_Document segment_:
━━━━━━

Searcher intent: The secret ingredient behind successful content development
Contributor Dave Davies takes the guesswork out of determining what type of content will resonate with an audience by creating Excel formulas to help determine what a searcher may be looking for.
Google’s goal is to satisfy a searcher’s intent. When a user finds what they’re looking for after clicking on an organic search result, that’s a success.
Sounds easy enough, but things get complicated when there are multiple results that may fulfill the primary intent of a given query.
What is “the primary intent of a given query?” Let’s look at the search phrase “Real estate in Miami” to help answer the question.
Someone searching the term “real estate in Miami” is probably looking to either buy or sell a property. This is the primary intent of the search phrase. We could search virtually any site that accesses a Multiple Listing Service (MLS) in the United States and finds results using the phrase.
Algorithms use math and math (in this context) and rely on probability. When Google is determining which results to rank highest, they are looking to maximize the probability that the searcher will leave satisfied. When many indexed sites meet a primary intent, the algorithm needs to look at secondary intents to see what other information the searcher may be looking for.
Secondary intents increase the probability a site will meet their intent. Here’s a very simple example:
- Assume 90 percent of the searchers were looking to buy or sell real estate.
- Assume that 10 percent of the searchers were looking for information on the real estate market in Miami.
Most, if not all sites, will fulfill the 90 percent of intents, but only those sites with information on the market itself (Miami) on top of the listings would fulfill 100 percent of the users’ intents.
In the absence of such a site, Google must provide listings that fulfill different intents, knowing any given searcher may potentially click the result that fulfills the wrong intent and be disappointed.

━━━━━━

Entries for finding displayed items:
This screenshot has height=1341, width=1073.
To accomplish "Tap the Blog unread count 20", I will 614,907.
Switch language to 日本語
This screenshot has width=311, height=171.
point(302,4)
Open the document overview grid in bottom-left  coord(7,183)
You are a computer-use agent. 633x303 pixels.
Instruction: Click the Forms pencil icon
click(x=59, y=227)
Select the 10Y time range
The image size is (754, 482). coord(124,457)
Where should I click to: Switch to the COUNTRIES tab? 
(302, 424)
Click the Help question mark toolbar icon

━━━━━━

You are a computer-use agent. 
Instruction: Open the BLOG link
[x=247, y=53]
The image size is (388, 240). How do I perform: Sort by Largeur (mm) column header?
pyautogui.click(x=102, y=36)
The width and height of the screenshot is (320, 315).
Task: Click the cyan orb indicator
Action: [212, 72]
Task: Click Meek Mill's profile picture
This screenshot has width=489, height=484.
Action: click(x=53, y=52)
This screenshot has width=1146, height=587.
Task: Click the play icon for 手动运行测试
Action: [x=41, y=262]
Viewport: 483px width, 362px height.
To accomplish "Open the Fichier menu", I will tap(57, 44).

━━━━━━

_What to work on_:
Reproduce the searcher intent article word for word, from its title through its final sentence.

_Reply to the task_:
Searcher intent: The secret ingredient behind successful content development
Contributor Dave Davies takes the guesswork out of determining what type of content will resonate with an audience by creating Excel formulas to help determine what a searcher may be looking for.
Google’s goal is to satisfy a searcher’s intent. When a user finds what they’re looking for after clicking on an organic search result, that’s a success.
Sounds easy enough, but things get complicated when there are multiple results that may fulfill the primary intent of a given query.
What is “the primary intent of a given query?” Let’s look at the search phrase “Real estate in Miami” to help answer the question.
Someone searching the term “real estate in Miami” is probably looking to either buy or sell a property. This is the primary intent of the search phrase. We could search virtually any site that accesses a Multiple Listing Service (MLS) in the United States and finds results using the phrase.
Algorithms use math and math (in this context) and rely on probability. When Google is determining which results to rank highest, they are looking to maximize the probability that the searcher will leave satisfied. When many indexed sites meet a primary intent, the algorithm needs to look at secondary intents to see what other information the searcher may be looking for.
Secondary intents increase the probability a site will meet their intent. Here’s a very simple example:
- Assume 90 percent of the searchers were looking to buy or sell real estate.
- Assume that 10 percent of the searchers were looking for information on the real estate market in Miami.
Most, if not all sites, will fulfill the 90 percent of intents, but only those sites with information on the market itself (Miami) on top of the listings would fulfill 100 percent of the users’ intents.
In the absence of such a site, Google must provide listings that fulfill different intents, knowing any given searcher may potentially click the result that fulfills the wrong intent and be disappointed.